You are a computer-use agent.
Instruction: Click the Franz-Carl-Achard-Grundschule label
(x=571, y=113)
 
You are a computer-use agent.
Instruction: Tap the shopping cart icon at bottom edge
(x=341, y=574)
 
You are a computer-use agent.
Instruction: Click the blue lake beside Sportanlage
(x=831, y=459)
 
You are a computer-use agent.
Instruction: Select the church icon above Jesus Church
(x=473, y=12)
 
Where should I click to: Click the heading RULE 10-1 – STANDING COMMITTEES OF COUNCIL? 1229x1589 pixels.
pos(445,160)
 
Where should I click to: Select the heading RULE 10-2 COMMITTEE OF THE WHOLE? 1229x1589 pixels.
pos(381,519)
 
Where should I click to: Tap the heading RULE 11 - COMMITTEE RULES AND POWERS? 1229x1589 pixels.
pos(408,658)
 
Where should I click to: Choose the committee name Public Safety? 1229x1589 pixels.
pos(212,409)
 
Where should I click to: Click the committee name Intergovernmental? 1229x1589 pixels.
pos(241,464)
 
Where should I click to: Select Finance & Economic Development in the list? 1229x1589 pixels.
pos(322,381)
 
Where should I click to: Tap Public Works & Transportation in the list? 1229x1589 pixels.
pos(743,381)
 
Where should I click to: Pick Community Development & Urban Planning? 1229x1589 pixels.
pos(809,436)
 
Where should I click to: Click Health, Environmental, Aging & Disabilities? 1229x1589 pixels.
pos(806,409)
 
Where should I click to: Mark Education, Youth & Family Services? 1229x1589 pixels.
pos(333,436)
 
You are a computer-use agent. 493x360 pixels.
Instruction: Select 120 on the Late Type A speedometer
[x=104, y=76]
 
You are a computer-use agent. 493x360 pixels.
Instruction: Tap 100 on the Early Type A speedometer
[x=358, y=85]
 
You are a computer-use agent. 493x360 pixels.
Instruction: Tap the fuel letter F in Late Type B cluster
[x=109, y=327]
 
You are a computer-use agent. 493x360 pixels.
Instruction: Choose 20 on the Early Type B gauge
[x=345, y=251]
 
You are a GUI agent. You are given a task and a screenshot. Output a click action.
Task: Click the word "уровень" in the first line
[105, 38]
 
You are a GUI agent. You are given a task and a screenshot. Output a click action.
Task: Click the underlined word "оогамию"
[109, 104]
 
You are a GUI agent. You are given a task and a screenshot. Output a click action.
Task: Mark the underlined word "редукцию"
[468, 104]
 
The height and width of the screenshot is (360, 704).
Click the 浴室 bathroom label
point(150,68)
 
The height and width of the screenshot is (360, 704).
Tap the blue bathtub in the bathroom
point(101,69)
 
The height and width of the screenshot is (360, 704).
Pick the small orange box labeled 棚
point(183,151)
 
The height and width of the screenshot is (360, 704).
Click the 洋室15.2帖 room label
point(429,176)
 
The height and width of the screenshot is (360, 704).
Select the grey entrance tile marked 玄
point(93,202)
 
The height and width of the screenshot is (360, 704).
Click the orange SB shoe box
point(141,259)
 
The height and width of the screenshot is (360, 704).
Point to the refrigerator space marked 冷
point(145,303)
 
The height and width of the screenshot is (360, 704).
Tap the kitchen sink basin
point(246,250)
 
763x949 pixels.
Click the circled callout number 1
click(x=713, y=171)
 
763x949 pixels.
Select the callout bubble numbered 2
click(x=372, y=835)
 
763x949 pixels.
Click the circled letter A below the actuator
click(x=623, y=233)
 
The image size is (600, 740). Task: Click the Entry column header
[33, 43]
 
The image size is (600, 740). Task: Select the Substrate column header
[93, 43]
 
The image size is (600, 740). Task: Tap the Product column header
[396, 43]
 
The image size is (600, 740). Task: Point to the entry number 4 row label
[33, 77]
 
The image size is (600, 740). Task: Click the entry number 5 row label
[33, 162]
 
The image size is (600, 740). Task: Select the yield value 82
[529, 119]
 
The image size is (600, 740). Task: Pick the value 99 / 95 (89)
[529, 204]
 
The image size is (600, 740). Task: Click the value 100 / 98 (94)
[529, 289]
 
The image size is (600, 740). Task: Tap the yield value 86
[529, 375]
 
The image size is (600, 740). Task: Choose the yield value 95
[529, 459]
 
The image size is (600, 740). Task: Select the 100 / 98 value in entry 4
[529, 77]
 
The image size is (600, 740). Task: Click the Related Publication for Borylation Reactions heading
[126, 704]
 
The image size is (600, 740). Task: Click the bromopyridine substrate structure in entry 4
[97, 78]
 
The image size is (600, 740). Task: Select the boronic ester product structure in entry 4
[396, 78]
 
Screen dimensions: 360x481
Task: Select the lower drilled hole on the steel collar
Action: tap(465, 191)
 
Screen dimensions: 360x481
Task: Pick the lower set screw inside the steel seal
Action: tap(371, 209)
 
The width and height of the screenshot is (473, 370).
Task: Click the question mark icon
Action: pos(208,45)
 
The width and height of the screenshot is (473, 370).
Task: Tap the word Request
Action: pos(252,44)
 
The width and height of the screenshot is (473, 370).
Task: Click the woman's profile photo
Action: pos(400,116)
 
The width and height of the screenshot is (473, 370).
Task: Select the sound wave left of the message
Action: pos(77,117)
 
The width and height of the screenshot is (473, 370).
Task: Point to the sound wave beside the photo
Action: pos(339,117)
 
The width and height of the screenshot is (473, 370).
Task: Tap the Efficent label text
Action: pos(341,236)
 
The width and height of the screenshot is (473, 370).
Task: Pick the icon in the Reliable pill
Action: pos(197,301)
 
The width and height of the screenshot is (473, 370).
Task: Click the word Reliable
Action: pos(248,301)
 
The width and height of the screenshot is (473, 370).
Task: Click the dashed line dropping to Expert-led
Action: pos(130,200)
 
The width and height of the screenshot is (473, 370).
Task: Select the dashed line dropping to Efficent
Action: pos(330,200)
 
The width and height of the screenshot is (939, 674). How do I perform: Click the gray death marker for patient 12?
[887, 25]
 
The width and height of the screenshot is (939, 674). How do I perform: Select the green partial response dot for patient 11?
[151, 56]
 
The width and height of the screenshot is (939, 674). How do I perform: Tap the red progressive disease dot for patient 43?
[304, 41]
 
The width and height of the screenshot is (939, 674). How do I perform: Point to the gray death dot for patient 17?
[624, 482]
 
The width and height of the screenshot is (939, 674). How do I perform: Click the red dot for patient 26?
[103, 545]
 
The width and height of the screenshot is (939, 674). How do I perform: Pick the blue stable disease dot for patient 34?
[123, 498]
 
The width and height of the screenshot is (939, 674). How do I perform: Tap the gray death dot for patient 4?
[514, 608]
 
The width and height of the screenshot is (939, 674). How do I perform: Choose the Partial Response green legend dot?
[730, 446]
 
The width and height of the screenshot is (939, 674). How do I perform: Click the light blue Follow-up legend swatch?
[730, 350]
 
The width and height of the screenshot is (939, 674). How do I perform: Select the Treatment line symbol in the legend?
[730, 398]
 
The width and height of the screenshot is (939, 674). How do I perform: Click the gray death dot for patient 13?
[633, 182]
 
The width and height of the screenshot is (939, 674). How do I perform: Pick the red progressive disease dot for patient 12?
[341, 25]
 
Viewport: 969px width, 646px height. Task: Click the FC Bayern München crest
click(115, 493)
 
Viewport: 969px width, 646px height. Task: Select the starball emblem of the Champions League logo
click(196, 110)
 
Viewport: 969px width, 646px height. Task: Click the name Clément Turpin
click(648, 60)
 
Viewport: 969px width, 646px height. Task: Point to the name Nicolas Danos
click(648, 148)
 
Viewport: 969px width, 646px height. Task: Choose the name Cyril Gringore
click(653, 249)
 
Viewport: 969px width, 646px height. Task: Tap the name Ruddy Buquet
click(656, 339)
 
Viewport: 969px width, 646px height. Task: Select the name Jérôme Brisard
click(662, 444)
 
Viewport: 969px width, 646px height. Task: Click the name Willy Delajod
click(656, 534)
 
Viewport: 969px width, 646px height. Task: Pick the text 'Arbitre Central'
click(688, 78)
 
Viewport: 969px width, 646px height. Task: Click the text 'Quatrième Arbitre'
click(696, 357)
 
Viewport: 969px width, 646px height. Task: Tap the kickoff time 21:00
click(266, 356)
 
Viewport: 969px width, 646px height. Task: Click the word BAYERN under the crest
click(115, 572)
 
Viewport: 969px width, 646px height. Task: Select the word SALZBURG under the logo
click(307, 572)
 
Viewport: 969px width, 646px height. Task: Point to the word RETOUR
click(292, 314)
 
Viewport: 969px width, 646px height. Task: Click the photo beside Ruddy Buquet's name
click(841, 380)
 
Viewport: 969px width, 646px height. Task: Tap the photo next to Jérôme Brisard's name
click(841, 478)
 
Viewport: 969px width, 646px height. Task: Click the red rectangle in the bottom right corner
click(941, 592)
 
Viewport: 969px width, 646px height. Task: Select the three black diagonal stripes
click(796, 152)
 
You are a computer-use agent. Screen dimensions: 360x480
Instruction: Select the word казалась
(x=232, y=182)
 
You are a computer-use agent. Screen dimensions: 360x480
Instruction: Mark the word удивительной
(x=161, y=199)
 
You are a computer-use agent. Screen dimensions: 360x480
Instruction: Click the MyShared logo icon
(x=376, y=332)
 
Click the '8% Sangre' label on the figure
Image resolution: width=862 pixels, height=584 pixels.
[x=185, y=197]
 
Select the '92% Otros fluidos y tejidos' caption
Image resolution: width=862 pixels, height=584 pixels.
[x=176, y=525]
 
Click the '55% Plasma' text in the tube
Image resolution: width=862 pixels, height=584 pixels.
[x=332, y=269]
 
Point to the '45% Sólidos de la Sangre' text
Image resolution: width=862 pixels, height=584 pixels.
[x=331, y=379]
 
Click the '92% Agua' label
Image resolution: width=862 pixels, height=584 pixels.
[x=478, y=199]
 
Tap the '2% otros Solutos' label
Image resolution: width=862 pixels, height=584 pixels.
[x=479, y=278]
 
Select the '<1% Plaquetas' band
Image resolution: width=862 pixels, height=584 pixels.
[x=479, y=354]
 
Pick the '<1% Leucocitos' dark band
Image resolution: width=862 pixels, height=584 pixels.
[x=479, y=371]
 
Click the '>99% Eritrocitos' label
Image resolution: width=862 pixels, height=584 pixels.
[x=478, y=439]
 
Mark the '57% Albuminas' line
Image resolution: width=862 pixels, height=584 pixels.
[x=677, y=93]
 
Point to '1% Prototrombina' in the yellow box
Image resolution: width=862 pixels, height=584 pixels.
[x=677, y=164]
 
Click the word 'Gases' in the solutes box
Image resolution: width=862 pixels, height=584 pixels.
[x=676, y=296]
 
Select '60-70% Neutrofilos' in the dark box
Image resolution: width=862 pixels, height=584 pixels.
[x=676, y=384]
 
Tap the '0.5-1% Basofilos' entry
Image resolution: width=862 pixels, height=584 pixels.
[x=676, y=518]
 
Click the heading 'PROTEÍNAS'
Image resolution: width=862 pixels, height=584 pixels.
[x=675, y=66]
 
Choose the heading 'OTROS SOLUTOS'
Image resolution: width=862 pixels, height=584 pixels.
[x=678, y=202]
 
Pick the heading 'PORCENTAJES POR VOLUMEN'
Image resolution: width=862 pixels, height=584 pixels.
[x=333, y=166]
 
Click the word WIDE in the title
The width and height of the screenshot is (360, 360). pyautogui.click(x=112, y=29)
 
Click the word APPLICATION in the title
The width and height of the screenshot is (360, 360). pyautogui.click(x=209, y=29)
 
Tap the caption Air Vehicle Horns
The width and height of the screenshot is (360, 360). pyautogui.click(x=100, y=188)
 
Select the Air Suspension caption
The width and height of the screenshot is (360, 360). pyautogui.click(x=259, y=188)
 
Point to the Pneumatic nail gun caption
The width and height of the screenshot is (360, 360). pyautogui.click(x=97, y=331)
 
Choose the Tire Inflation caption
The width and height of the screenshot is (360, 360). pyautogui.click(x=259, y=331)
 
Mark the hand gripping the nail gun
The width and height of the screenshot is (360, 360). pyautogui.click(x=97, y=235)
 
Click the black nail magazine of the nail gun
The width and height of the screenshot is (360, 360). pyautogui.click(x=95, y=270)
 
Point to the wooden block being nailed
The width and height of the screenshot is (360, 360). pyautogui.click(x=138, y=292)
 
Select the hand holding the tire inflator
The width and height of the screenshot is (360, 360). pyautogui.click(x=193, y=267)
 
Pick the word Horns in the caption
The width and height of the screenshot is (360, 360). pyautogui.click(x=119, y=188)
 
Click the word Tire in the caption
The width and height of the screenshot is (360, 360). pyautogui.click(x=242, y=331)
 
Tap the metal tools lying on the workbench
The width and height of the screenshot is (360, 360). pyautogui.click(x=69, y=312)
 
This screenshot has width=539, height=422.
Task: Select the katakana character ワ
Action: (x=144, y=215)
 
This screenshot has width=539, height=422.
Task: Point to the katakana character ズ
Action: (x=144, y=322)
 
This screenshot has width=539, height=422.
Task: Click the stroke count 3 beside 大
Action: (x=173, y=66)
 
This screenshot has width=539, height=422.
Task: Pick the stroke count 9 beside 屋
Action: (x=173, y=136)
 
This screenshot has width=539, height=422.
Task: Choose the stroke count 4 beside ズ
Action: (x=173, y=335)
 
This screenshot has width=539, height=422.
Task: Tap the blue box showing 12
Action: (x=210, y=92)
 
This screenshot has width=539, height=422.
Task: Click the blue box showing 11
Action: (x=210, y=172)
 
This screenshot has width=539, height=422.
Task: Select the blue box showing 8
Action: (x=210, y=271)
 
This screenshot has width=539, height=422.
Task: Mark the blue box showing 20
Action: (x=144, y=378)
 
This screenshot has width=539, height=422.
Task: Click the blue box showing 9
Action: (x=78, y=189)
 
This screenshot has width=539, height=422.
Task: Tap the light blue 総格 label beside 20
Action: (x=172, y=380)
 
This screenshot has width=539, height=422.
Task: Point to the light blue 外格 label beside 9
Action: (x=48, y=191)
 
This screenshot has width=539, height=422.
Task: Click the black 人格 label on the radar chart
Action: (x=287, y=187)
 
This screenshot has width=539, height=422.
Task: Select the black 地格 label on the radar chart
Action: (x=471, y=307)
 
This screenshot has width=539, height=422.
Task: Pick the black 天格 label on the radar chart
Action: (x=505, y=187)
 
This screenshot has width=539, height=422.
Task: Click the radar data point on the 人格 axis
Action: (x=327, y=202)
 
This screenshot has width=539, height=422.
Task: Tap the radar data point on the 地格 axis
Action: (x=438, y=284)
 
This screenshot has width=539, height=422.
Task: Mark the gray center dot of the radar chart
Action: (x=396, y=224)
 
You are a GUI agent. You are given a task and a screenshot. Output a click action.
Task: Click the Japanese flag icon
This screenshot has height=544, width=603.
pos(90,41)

==*==

Starting at the first line and ending at the line that contains "[x=104, y=76]", write the lines out again with "committee name" swapped for "committee title" and everything else left unchanged.

You are a computer-use agent.
Instruction: Click the Franz-Carl-Achard-Grundschule label
(x=571, y=113)
 
You are a computer-use agent.
Instruction: Tap the shopping cart icon at bottom edge
(x=341, y=574)
 
You are a computer-use agent.
Instruction: Click the blue lake beside Sportanlage
(x=831, y=459)
 
You are a computer-use agent.
Instruction: Select the church icon above Jesus Church
(x=473, y=12)
 
Where should I click to: Click the heading RULE 10-1 – STANDING COMMITTEES OF COUNCIL? 1229x1589 pixels.
pos(445,160)
 
Where should I click to: Select the heading RULE 10-2 COMMITTEE OF THE WHOLE? 1229x1589 pixels.
pos(381,519)
 
Where should I click to: Tap the heading RULE 11 - COMMITTEE RULES AND POWERS? 1229x1589 pixels.
pos(408,658)
 
Where should I click to: Choose the committee title Public Safety? 1229x1589 pixels.
pos(212,409)
 
Where should I click to: Click the committee title Intergovernmental? 1229x1589 pixels.
pos(241,464)
 
Where should I click to: Select Finance & Economic Development in the list? 1229x1589 pixels.
pos(322,381)
 
Where should I click to: Tap Public Works & Transportation in the list? 1229x1589 pixels.
pos(743,381)
 
Where should I click to: Pick Community Development & Urban Planning? 1229x1589 pixels.
pos(809,436)
 
Where should I click to: Click Health, Environmental, Aging & Disabilities? 1229x1589 pixels.
pos(806,409)
 
Where should I click to: Mark Education, Youth & Family Services? 1229x1589 pixels.
pos(333,436)
 
You are a computer-use agent. 493x360 pixels.
Instruction: Select 120 on the Late Type A speedometer
[x=104, y=76]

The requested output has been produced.